▶ PROVIDED DATA:
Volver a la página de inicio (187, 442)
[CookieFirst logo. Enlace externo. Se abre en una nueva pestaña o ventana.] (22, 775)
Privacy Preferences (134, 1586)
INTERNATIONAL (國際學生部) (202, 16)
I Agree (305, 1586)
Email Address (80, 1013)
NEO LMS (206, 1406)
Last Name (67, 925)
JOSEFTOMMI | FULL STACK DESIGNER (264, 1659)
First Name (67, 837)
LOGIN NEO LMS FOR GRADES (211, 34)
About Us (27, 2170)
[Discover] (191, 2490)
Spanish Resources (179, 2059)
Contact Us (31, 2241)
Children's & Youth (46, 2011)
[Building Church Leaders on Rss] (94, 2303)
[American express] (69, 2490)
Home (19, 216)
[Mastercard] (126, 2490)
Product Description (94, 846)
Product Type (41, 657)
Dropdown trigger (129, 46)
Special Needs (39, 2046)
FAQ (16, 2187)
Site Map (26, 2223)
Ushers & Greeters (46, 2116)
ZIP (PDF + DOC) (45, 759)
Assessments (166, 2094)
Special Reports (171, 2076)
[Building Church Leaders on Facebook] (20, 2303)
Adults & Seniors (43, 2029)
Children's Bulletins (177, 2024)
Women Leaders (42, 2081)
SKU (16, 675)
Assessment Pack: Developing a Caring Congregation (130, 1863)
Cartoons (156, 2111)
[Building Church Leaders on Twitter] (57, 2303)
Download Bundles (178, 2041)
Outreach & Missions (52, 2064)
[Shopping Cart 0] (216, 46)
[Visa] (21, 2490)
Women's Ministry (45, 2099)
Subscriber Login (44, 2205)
==
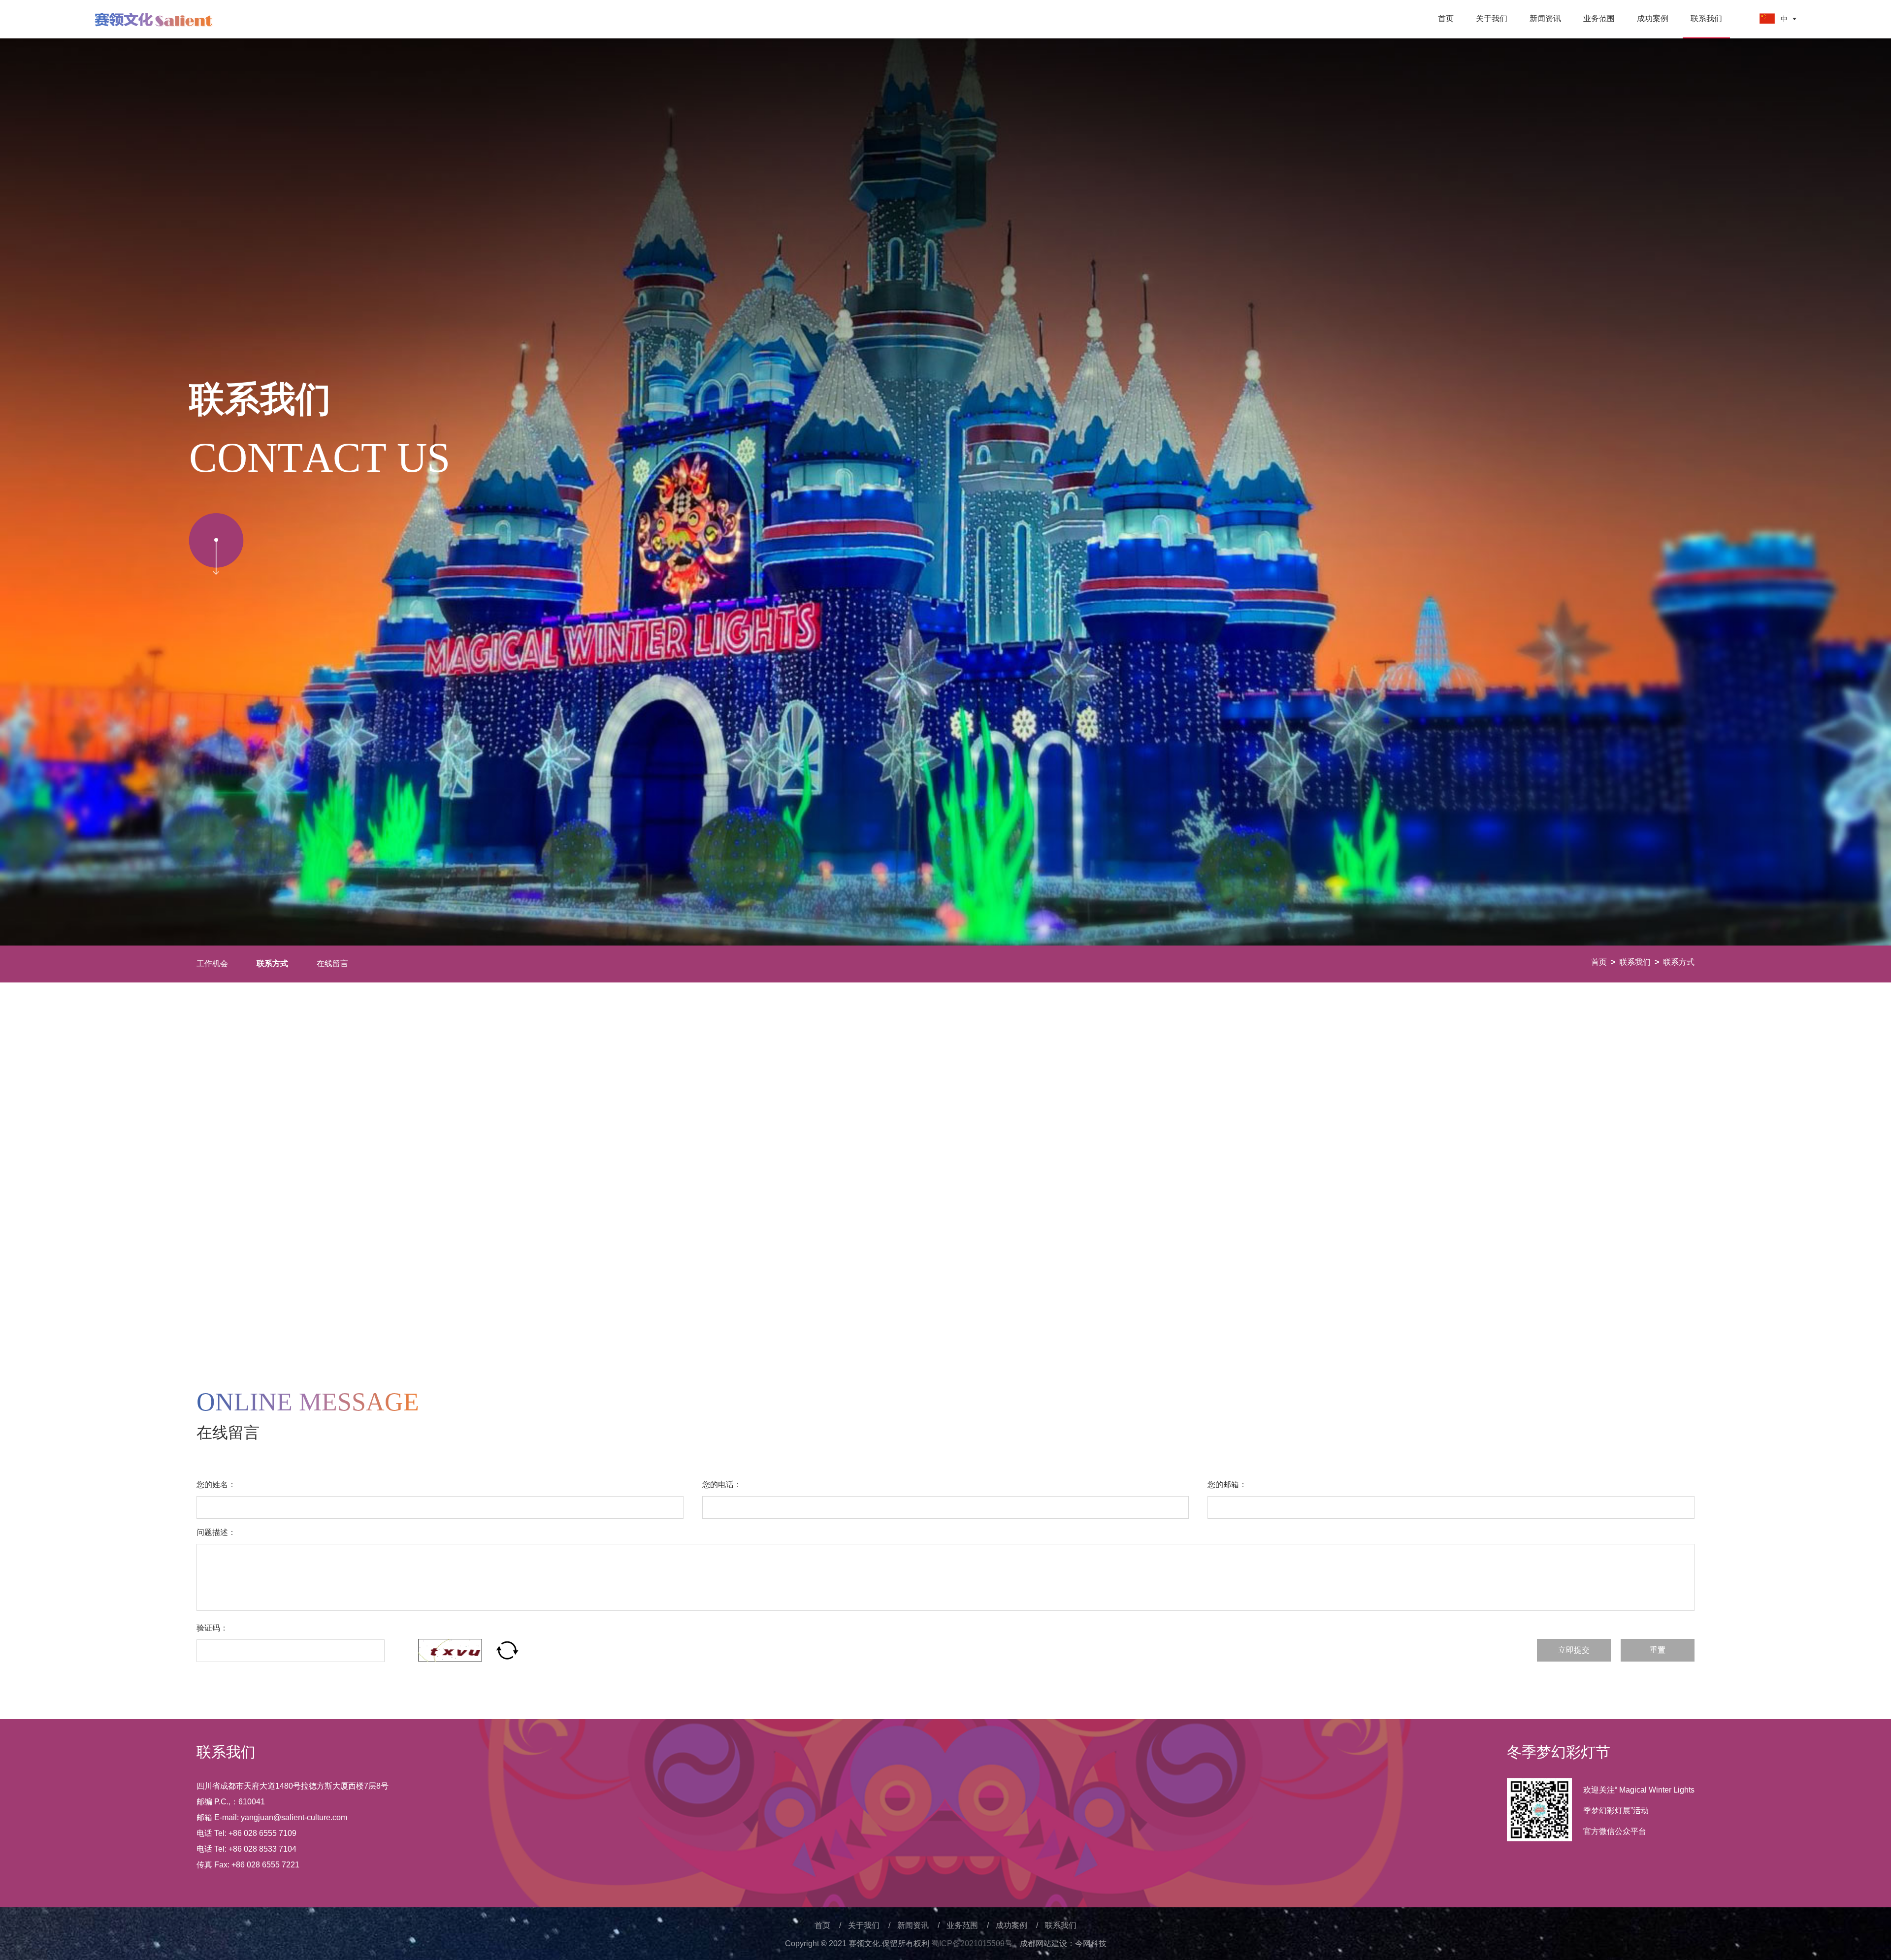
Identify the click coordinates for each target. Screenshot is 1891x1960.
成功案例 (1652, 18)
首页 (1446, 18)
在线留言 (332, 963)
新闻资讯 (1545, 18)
* * *
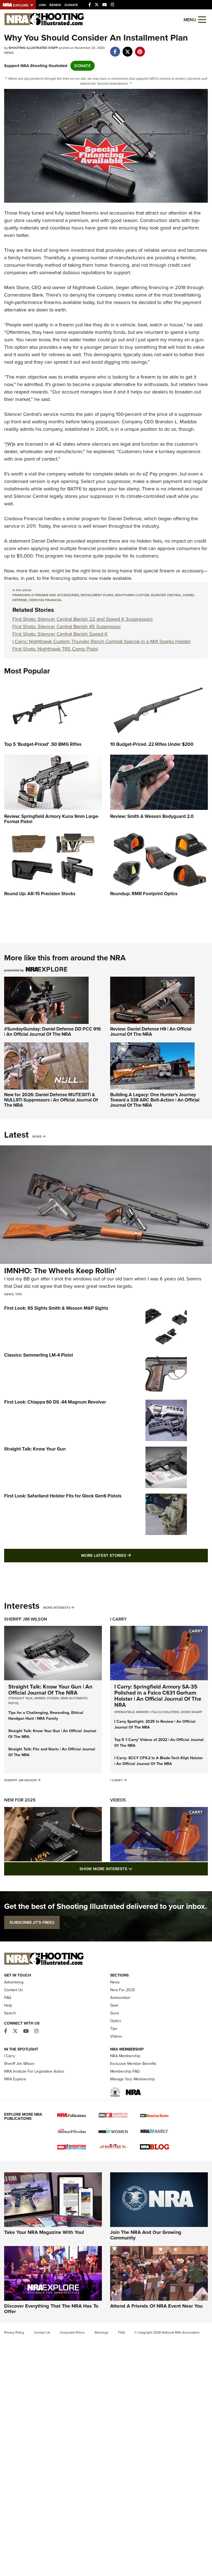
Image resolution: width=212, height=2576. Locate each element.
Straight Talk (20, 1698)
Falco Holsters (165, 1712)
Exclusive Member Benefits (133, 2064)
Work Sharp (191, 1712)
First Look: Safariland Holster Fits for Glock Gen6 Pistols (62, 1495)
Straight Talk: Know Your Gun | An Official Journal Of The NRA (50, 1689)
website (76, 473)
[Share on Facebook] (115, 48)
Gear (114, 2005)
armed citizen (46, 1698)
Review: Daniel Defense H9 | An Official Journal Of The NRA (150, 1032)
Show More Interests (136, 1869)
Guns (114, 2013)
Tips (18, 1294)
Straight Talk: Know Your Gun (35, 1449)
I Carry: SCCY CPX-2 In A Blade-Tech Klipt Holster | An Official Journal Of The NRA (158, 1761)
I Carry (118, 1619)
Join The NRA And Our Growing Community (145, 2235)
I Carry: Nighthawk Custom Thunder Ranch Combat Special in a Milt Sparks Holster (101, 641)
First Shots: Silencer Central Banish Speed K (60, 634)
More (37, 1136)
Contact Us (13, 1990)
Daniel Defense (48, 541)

▶ TASK TO COMPLETE: From the data above, gather every line that includes the word "Talk".

▶ ANSWER SECTION:
Straight Talk (20, 1698)
Straight Talk: Know Your Gun | An Official Journal Of The NRA (50, 1689)
Straight Talk: Know Your Gun (35, 1449)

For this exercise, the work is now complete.